[Records drawn from a dataset]

+-------+

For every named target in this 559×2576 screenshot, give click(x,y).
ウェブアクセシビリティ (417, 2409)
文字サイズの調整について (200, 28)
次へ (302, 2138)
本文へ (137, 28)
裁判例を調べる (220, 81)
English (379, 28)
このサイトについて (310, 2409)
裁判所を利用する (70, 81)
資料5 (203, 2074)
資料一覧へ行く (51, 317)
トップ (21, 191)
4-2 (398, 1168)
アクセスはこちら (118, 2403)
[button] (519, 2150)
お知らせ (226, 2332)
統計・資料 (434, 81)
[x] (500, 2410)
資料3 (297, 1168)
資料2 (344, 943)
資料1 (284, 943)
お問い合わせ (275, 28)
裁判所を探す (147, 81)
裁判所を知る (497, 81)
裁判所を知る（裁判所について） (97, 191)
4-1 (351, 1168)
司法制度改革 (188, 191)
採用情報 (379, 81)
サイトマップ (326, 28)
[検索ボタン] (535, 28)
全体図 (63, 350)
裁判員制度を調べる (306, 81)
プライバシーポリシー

+-------+

▸ **Your assignment**
All of the data shown above should be printed exactly as given.

▸ **Completed exercise**
For every named target in this 559×2576 screenshot, give click(x,y).
ウェブアクセシビリティ (417, 2409)
文字サイズの調整について (200, 28)
次へ (302, 2138)
本文へ (137, 28)
裁判例を調べる (220, 81)
English (379, 28)
このサイトについて (310, 2409)
裁判所を利用する (70, 81)
資料5 (203, 2074)
資料一覧へ行く (51, 317)
トップ (21, 191)
4-2 (398, 1168)
アクセスはこちら (118, 2403)
[button] (519, 2150)
お知らせ (226, 2332)
統計・資料 (434, 81)
[x] (500, 2410)
資料3 (297, 1168)
資料2 (344, 943)
資料1 (284, 943)
お問い合わせ (275, 28)
裁判所を探す (147, 81)
裁判所を知る (497, 81)
裁判所を知る（裁判所について） (97, 191)
4-1 (351, 1168)
司法制度改革 (188, 191)
採用情報 (379, 81)
サイトマップ (326, 28)
[検索ボタン] (535, 28)
全体図 (63, 350)
裁判員制度を調べる (306, 81)
プライバシーポリシー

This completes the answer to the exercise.